At the time, I told myself that the semiautomatic he pointed at my head was more bargaining tool than anything. I wanted to believe that this exchange was purely transactional — sort of a rock-paper-scissors agreement. Paper covers rock; gun takes purse.
After I was robbed seven years ago, an alarming number of acquaintances asked me if I planned to acquire a gun of my own. My answer was and remains no. Another gun won’t solve anything, and had I been carrying a gun that night, I feel certain my chances of being killed would have risen exponentially.
But a couple of years ago, I googled the name of this man, as I was in the habit of doing periodically, after it became clear that he was not ever going to be tried for the aggravated robbery against me, or for the other aggravated robbery against my neighbor. I was astonished to discover that he had been arrested and imprisoned, at long last — though not for anything having to do with robbery. No, he had shot and killed his girlfriend in the home they shared. The mug shot I remembered seeing online, attached to aggravated-robbery charges, was now being published by local TV news stations in articles about his murder charge, subsequent arrest, and sentencing. The person I tried to believe was using a gun simply for bargaining had used a gun — perhaps the same one — to end a life. That’s the thing about guns: They have a habit of going off. Or getting stolen. Or being borrowed by a child.
On September 30 in Memphis, a child shot another child at their elementary school. The two had gotten into a fight, as kids sometimes do. This particular fight ended when one 13-year-old put a bullet in the abdomen of the other 13-year-old. The victim lived, and is expected to recover physically, but how will either child recover mentally, emotionally?
A week before, on September 23, a recently fired Kroger contractor entered the Collierville Kroger store, armed. He shot 14 customers and employees, killing one, before committing suicide. One store employee told news crews, “We thought it was balloons popping.” Only when the popping continued did the reality coalesce. The larger scene is horrifying, but details like this one — that there was a moment when people still thought they were hearing something so innocent as balloons — will break your heart.
Just over a week later, in the early-morning hours of October 2, a Rhodes College student was killed and his girlfriend wounded by a gun during a home invasion. One suspect has since been arrested; initial reports stated that multiple armed individuals had entered the house.

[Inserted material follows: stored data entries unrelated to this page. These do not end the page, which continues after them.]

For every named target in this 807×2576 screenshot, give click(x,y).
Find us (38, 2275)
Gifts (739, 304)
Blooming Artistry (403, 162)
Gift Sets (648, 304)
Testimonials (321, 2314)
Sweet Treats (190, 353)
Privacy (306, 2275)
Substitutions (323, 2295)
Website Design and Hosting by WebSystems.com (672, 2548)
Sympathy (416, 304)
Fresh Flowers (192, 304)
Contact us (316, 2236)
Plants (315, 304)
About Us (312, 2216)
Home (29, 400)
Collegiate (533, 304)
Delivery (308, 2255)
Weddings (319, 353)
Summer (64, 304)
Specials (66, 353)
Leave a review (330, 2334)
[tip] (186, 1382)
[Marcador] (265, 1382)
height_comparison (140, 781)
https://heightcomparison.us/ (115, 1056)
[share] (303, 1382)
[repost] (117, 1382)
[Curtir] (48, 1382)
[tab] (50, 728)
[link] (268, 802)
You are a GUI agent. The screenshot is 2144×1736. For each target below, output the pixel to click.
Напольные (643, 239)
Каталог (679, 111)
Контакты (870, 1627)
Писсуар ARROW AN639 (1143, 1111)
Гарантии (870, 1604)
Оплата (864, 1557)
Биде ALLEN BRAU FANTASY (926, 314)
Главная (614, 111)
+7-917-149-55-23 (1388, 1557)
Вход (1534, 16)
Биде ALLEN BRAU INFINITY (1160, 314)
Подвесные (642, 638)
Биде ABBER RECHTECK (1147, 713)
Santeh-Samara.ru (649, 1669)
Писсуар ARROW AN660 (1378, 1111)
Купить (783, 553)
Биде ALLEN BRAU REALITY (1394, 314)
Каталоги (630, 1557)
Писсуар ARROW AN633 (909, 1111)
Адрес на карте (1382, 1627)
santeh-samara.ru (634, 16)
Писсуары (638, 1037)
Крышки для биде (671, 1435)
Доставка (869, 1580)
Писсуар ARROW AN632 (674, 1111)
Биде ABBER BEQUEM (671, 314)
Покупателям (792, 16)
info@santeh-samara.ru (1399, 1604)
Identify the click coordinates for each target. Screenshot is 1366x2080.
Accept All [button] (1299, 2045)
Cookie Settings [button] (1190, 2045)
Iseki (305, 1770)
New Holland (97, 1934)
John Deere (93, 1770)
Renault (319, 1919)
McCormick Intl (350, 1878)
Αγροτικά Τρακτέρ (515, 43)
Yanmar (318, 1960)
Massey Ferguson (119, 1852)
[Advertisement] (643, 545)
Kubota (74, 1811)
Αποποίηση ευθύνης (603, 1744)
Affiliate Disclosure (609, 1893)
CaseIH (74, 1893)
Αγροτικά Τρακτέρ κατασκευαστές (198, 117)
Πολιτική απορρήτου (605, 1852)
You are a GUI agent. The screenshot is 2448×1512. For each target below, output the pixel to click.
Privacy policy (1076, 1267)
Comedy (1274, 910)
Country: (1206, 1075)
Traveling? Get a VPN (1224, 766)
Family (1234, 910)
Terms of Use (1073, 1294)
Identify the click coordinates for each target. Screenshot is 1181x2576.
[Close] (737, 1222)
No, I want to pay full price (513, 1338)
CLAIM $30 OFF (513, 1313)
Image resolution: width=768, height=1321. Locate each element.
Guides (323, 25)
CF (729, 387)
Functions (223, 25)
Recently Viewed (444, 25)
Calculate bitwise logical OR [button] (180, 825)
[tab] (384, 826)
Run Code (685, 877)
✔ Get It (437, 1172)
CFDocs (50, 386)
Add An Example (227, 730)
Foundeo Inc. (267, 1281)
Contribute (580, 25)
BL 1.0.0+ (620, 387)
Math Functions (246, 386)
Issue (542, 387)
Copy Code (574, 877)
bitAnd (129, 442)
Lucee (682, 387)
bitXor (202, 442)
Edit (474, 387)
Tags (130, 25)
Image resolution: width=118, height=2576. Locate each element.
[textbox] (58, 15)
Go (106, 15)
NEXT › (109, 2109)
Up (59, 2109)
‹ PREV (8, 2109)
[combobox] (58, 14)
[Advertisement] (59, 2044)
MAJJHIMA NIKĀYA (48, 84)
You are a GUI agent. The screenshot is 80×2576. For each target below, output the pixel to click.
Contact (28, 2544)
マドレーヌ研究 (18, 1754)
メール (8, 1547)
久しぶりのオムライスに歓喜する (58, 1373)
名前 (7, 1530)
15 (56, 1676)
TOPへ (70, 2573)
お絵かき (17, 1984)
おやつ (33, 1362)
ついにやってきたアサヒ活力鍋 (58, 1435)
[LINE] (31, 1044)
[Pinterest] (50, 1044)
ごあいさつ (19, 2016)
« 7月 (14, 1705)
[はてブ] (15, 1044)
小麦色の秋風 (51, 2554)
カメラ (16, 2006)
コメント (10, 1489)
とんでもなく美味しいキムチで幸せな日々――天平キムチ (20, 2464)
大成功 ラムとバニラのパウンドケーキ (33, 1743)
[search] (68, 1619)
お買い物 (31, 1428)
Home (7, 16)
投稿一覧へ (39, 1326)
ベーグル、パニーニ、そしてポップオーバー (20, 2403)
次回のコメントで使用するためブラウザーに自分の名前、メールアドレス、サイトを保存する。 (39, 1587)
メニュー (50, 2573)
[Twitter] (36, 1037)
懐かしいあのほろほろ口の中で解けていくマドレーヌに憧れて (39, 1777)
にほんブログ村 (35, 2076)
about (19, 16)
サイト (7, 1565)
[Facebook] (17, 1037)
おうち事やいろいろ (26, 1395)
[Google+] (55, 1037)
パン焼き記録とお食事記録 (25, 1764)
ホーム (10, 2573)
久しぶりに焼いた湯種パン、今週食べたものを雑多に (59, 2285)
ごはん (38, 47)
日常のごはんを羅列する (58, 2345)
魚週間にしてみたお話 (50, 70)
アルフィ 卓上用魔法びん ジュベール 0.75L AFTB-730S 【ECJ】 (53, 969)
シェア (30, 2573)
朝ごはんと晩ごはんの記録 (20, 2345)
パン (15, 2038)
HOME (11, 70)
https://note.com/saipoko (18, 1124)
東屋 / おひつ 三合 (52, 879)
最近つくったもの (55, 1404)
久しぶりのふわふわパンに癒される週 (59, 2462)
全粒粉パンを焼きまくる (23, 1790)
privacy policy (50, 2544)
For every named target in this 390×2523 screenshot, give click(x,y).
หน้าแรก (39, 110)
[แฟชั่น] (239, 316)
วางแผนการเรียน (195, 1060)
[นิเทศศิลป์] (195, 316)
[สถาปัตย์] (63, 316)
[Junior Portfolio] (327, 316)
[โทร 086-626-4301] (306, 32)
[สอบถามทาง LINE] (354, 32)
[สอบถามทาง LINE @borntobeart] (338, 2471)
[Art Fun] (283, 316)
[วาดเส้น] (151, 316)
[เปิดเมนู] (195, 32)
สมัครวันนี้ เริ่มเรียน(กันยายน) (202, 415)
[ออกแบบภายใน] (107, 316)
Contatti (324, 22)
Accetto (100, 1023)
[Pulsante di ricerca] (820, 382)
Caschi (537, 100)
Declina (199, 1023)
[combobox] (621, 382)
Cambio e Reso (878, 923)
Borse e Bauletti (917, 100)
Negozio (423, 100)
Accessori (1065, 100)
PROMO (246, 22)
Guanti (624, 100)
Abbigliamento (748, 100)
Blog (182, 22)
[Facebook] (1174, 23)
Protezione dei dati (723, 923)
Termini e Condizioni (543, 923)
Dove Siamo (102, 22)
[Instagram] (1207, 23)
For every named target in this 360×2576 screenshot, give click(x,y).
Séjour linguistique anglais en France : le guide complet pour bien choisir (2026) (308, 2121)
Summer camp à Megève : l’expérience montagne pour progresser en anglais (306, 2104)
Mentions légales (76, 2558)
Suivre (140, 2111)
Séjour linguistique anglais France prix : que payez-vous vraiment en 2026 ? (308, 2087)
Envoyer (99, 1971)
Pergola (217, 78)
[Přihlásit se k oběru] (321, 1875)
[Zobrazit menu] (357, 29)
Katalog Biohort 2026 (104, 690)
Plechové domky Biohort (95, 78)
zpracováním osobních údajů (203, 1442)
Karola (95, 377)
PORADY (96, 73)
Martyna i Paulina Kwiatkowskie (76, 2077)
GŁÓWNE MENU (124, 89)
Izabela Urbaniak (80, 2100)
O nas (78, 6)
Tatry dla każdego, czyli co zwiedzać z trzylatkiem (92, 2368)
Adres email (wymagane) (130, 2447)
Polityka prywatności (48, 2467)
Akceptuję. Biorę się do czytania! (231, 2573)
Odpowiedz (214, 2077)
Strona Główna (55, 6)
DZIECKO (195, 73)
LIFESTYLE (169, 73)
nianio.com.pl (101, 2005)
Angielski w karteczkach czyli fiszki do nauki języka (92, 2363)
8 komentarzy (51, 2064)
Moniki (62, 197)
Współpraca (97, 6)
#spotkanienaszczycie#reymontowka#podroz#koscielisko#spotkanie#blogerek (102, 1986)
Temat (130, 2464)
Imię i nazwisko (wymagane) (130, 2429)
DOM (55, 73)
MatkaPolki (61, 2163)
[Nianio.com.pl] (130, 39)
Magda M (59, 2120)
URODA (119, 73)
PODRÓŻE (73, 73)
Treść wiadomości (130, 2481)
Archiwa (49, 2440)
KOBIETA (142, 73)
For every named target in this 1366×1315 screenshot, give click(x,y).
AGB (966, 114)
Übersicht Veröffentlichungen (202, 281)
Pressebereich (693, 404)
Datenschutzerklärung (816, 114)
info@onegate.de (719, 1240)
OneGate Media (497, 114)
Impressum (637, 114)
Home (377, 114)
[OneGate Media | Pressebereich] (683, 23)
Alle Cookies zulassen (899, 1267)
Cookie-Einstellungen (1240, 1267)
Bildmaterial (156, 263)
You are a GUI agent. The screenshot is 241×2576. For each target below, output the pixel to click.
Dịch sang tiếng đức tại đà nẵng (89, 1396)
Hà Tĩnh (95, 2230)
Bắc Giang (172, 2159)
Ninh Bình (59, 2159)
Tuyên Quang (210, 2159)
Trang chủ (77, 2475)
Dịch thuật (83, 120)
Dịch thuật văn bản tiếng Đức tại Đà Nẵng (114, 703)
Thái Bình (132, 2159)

Ten days later, at a U.S. Postal Service annex facility in Orange Mound, an employee fatally shot two fellow postal workers before killing himself. Relatives of the shooter mentioned that the man had been bullied at work.
Our society is incredibly, wildly armed. In a widely quoted but no less staggering statistic, America’s guns outnumber American people. Yet instead of embracing sensible gun-control laws, Tennesseans are now welcome to tote guns pretty much at will. Without first passing a background check or completing training, as of this April, those 21 and up in our state, provided they are without certain criminal convictions and mental-health diagnoses, can carry guns openly or concealed, long guns excepted.
After I was robbed seven years ago, an alarming number of acquaintances asked me if I planned to acquire a gun of my own. My answer was and remains no. Another gun won’t solve anything, and had I been carrying a gun that night, I feel certain my chances of being killed would have risen exponentially. Guns aren’t bargaining chips, and they aren’t symbols of patriotism. They’re designed for one purpose — killing — and they do it very well. I hope you never find yourself staring down the barrel of a semiautomatic. But if you ever have just that sort of supremely unlucky day, I bet you’ll wish there were one fewer gun in our city, not one more.